Entries taken from a collection
========

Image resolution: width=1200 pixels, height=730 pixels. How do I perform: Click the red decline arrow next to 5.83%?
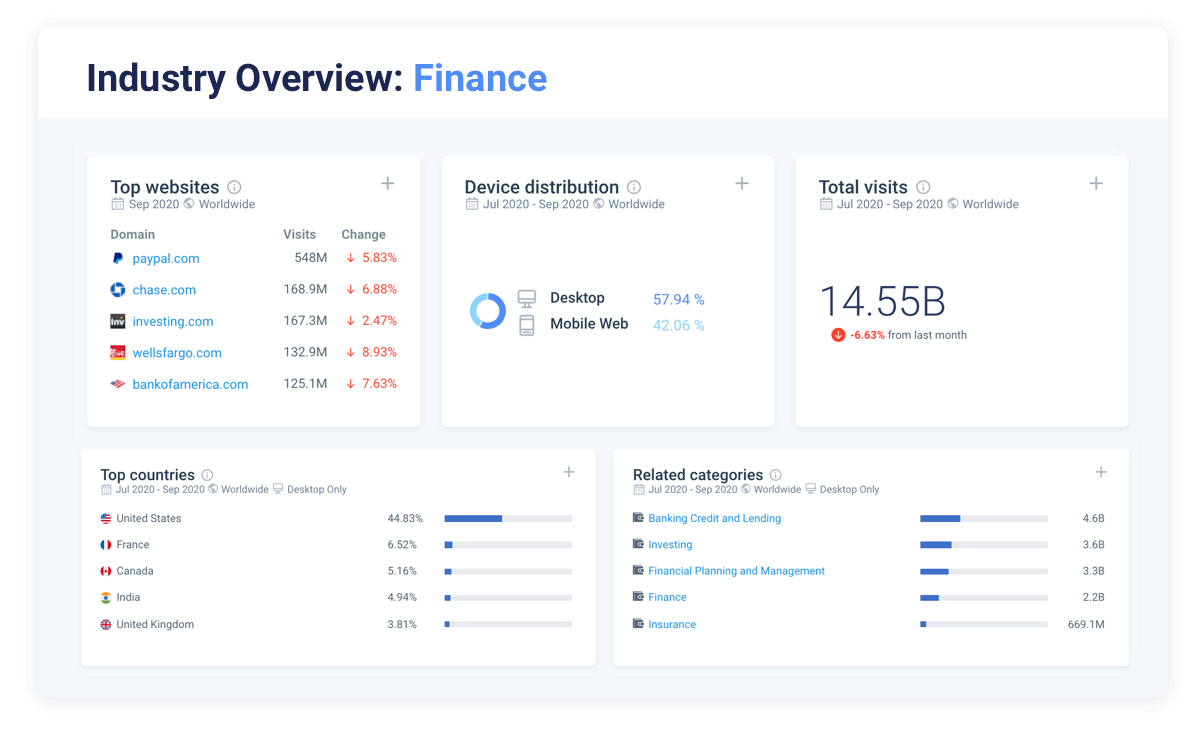pos(349,258)
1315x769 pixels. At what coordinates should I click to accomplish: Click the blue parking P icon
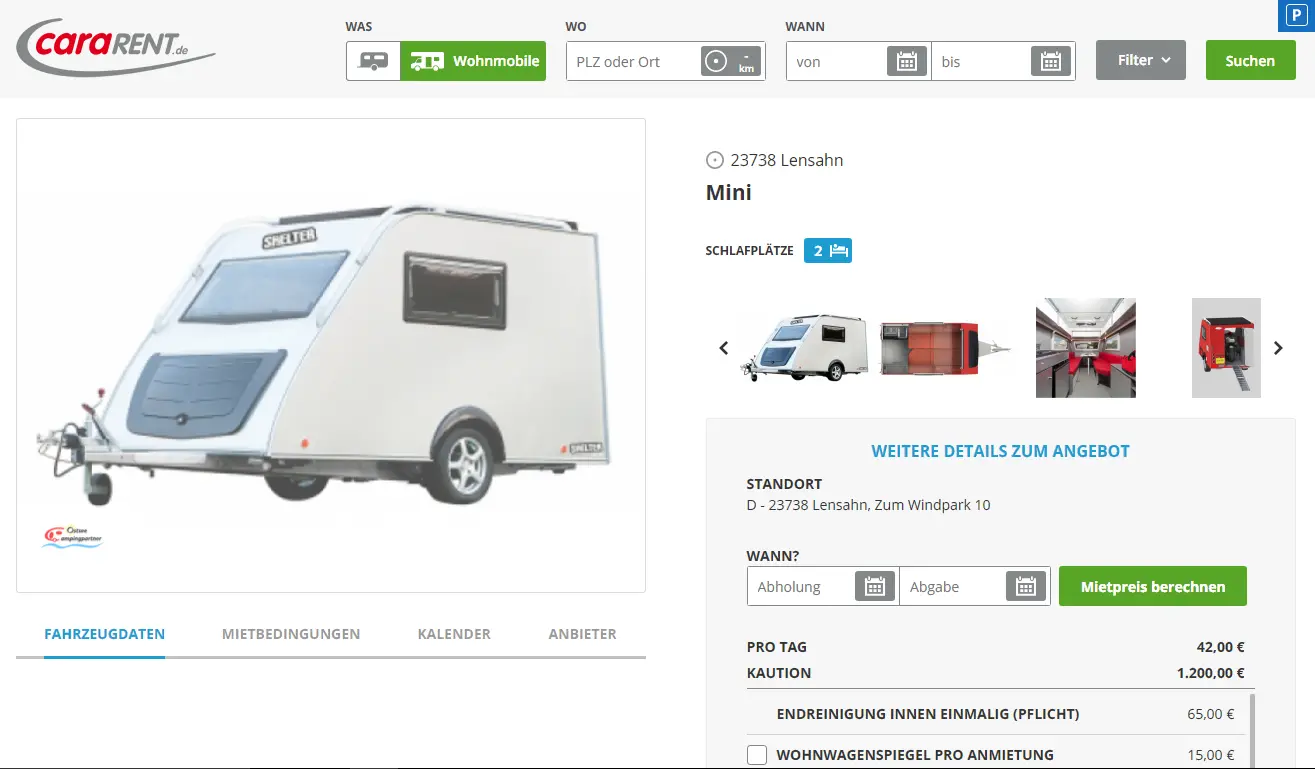pos(1297,14)
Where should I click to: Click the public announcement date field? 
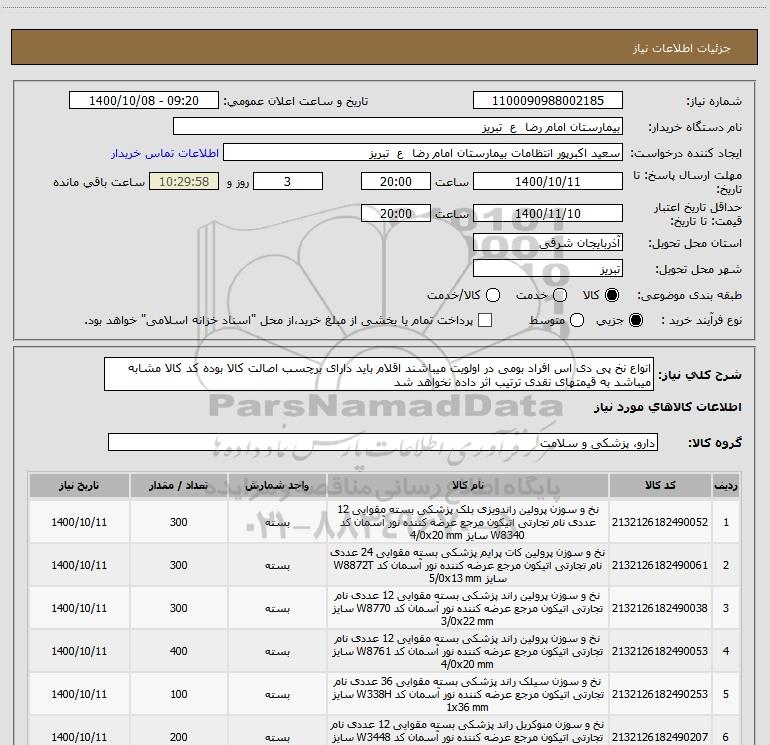click(x=144, y=101)
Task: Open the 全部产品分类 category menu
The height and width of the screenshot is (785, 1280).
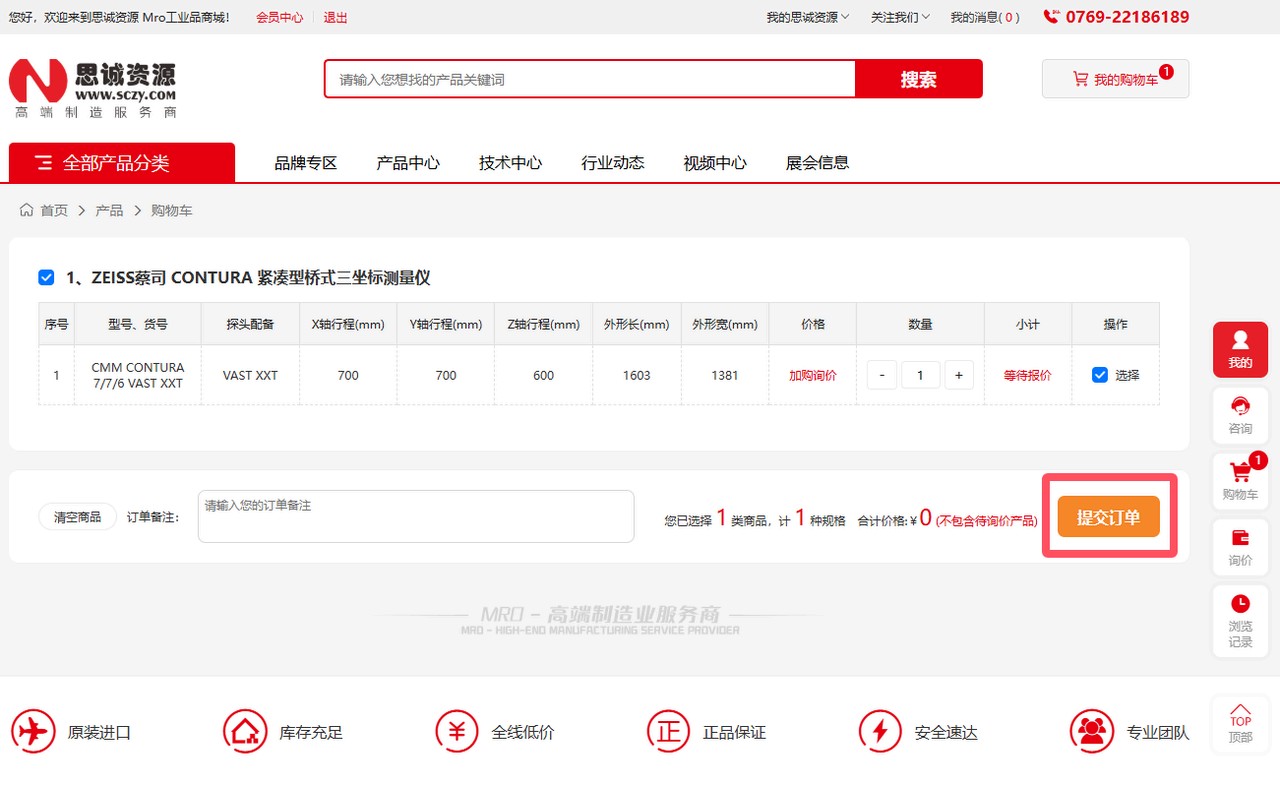Action: click(122, 163)
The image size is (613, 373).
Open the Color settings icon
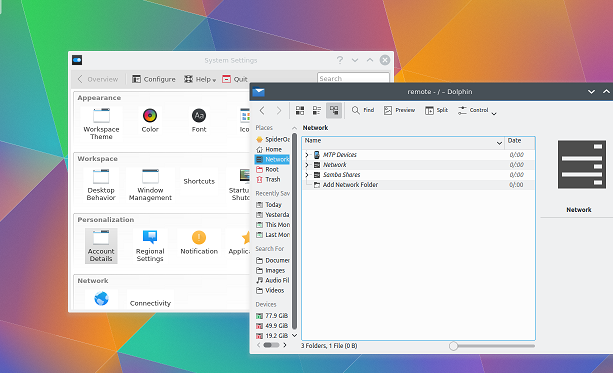[x=150, y=120]
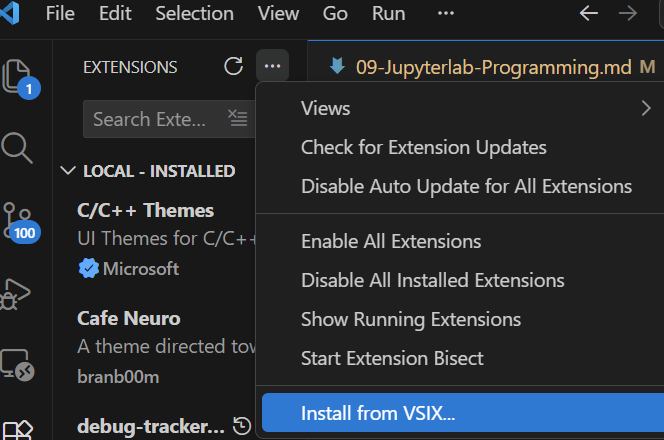
Task: Switch to the 09-Jupyterlab-Programming.md tab
Action: point(480,67)
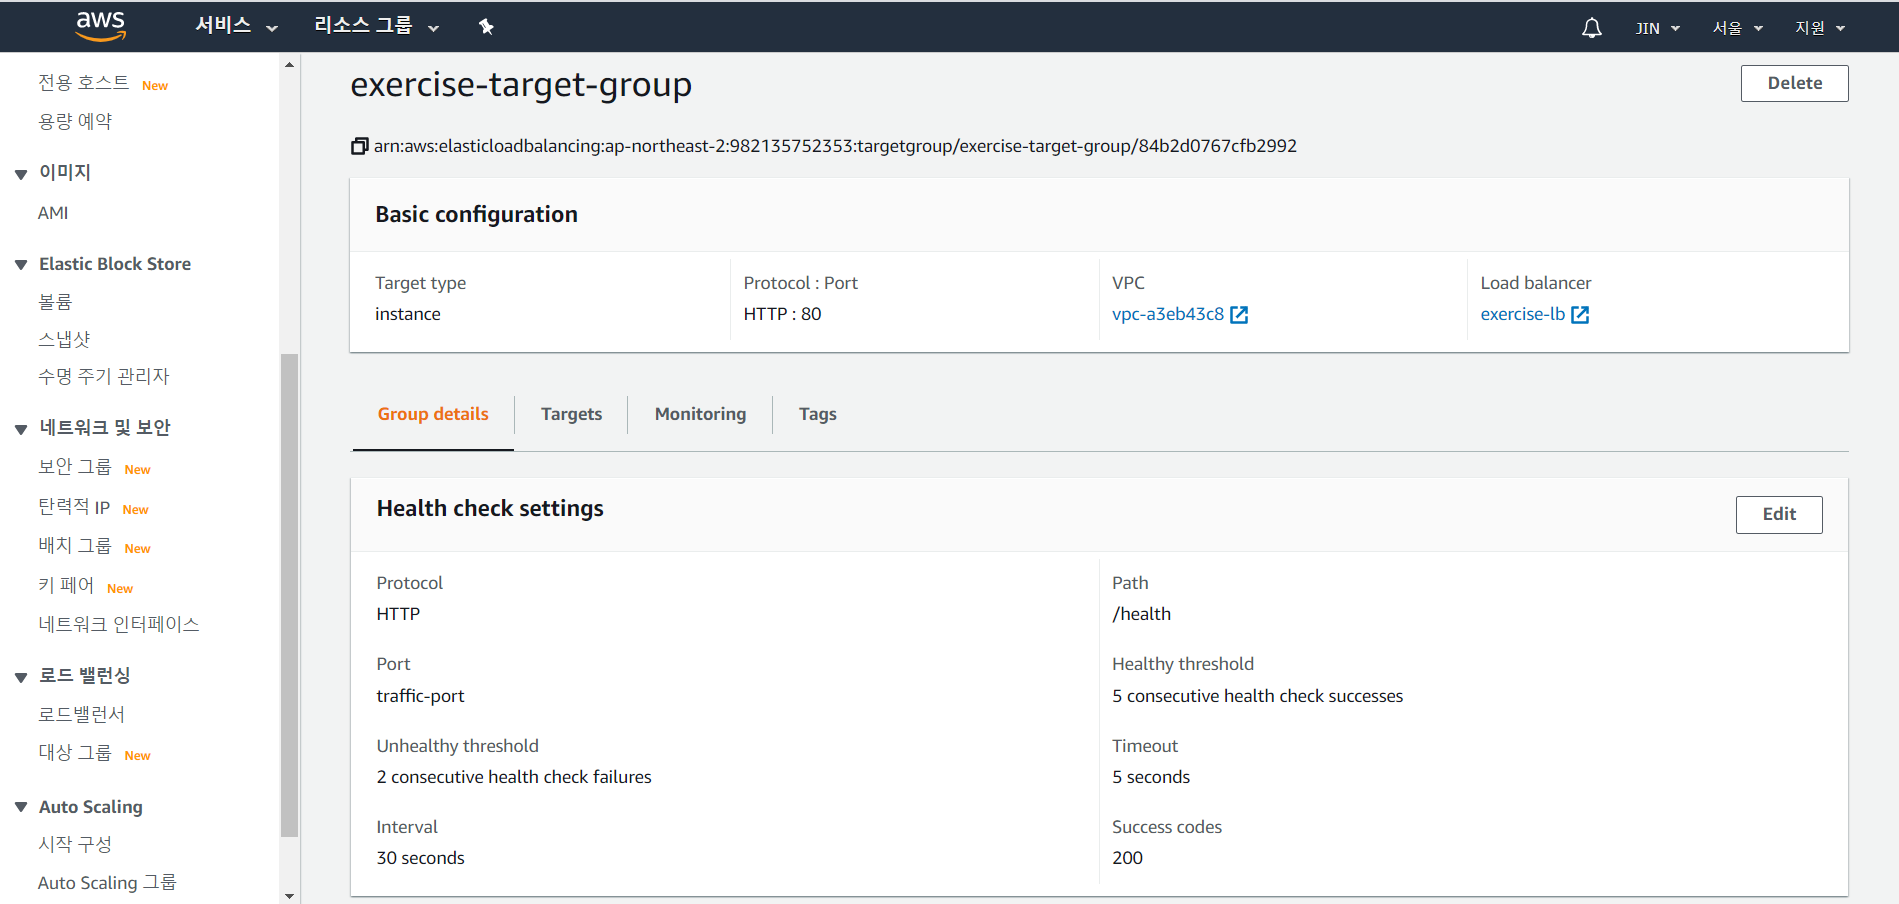
Task: Click external link icon next to vpc-a3eb43c8
Action: point(1239,315)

========

Print the data exactly as written, dropping any images it holds.

Response for this exercise:
Image resolution: width=1200 pixels, height=730 pixels. How do I perform: Click the red decline arrow next to 5.83%?
pos(349,258)
1315x769 pixels. At what coordinates should I click to accomplish: Click the blue parking P icon
pos(1297,14)
Where should I click to: Click the public announcement date field? 
click(x=144, y=101)
Task: Open the 全部产品分类 category menu
The height and width of the screenshot is (785, 1280).
Action: click(122, 163)
The image size is (613, 373).
Open the Color settings icon
[x=150, y=120]
Task: Switch to the 09-Jupyterlab-Programming.md tab
Action: point(480,67)
Task: Click external link icon next to vpc-a3eb43c8
Action: point(1239,315)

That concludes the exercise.